2. Fujitsu ATAPI MO Drivers; I don't have a Fujitsu drive either, so no.

3. Fujitsu SCSI MO Drivers; no to this one too. Also, I don't think that my Sony Floppy drive would need either of these Fujitsu drivers.

4. SCSI Drivers: Well I have a new Plextor 40/12/40 CDRW. Do I need this driver? Would it overwrite my existing Plextor driver? I "think" that my PlexWriter would be considered a SCSI device yes?

I am just one that likes to know where new drivers are installed on my OS. Clicking any of these driver options just seems a little vague as to what/where these new drivers are doing and being placed.

Thanks, Grant
 
If you don't have a SCSI card or a ZIP drive, then you won't need any of those.
 
Do you know if 5.0 is compatible with Windows XP? That is what I have, but I now notice that they have version 2002 out.

I have drive image 4.0 (came with my soltek board) but it doesnt work with windows xp (or doesnt work with ntfs file system, i forget which but I use both so either way I can't use it) the new version is supposed to be supported by XP.
 
I thought I had heard the 5 did work with XP. But I did not want to take any chances so I got version 6 (2002).

I really hope it lets me recover from a major crash like I hope :eek:
 
Ok, I made the rescue floppys without selecting any of the driver options. Let's hope if , god forbid, I ever need to use Drive Image for a major crash, that I don't need any of those drivers.

But anyway I have another question. Lets say I install new software or just want to update the image becuse I've got alot of files, email, ect that I don't want to lose. I am assuming that Drive Image will save my email and files , yes?

I've currently saved my C: on a different partition(G: ). When I update do I just overwrite that image automatically?

Also, I've got my HHD into 6 partitions using PM7. I put only my Windows XP Pro on C: and nothing else there, Office XP on D:, Programs1 on E:, Programs2 F:, Storage1 G:, Storage2 H:.

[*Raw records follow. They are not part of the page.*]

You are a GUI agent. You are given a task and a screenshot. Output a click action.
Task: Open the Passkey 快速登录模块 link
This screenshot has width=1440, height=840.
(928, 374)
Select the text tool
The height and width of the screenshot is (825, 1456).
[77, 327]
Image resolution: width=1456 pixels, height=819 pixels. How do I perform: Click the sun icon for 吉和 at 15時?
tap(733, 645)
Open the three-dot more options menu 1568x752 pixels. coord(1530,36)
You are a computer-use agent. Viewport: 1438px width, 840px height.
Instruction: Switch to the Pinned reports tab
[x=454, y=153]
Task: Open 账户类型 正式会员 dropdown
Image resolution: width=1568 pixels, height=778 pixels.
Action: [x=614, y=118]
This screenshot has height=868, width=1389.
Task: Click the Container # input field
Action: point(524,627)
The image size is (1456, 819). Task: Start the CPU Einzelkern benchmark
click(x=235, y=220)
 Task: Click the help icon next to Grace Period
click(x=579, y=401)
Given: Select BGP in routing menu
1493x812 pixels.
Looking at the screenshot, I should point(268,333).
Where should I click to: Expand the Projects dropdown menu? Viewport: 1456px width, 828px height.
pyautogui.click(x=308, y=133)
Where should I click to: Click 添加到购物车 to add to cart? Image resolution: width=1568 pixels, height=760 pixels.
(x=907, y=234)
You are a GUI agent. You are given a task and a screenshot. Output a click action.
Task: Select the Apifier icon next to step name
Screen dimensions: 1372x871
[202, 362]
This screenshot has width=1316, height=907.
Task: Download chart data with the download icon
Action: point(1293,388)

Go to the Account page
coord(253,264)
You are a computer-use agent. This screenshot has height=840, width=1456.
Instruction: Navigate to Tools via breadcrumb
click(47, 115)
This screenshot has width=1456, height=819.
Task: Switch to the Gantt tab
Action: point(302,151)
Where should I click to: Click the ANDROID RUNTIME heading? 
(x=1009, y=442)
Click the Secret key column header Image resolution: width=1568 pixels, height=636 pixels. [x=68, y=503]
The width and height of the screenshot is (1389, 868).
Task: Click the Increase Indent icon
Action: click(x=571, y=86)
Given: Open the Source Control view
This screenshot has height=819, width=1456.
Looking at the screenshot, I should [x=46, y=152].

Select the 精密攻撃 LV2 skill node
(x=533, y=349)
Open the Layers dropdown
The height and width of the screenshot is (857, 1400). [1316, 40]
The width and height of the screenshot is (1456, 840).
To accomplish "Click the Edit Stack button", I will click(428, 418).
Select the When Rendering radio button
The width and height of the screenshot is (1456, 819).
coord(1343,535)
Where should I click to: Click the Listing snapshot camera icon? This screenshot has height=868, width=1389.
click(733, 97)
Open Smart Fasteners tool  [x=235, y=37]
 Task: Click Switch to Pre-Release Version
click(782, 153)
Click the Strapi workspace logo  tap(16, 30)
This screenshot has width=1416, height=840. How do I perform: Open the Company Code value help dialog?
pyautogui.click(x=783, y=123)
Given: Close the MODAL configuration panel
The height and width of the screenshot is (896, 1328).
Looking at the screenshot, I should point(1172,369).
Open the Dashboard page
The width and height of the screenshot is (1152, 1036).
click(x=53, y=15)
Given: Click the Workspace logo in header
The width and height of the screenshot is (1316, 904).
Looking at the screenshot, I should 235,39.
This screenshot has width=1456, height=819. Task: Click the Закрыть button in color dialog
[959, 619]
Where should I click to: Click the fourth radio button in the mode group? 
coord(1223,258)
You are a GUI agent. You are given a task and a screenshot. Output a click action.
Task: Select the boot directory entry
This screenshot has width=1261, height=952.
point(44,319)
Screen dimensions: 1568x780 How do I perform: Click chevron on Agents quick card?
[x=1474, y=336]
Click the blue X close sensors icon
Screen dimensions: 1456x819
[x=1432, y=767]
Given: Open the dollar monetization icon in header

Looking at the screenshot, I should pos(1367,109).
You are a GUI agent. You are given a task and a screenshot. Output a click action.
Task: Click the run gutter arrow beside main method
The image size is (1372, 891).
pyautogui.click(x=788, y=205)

Now I am assuming that I would need to Image every partition to be safe, yes?
 
Last edited:
To update, just make a new image. To be safe I would only image the c, d, e, f. I found it simpler to have XP and all my installed programs on the same partition. Use other partitions for storing data. To be completely safe from hard drive failure you should archive all your data to cd's also but it is not necessary to recover from a system failure. If you did not install any new programs since your last imaging than you would only need to restore c prtition in case of failure, the way you have it set up now. Also defrag before making the image, it puts all the data at the beginning of the partition so that it images at the highest speed possible.
 
I have Ghost 2002, it kicks ***. DriveImage is good too but it screwed up my windows partition several times so i switched to ghost.
 
Cooler666,
Would you like to elaborate on what happened with Drive Image? What version of it and Windows were you using?
Thanks,
Grant
 
I'm wondering if you can save and work with the image on a Firewire HHD? Can you recover from a crash if you are saving the image to a Firewire HHD? Maybe if you were saving the image to a Firewire HHD, and you had a major crash, could you then copy the image to a CD and work it that way?

Grant

PS. Again, Cooler. Do you care to elaborate. I had heard so many good things about Drive Image. Your the first to say anything bad about it. It has been recommended over and over in MaximumPC magazine. And PowerQuest's Partition Magic works great, I've been using that for about 3yrs now and never had a problem. Just wondering what went wrong?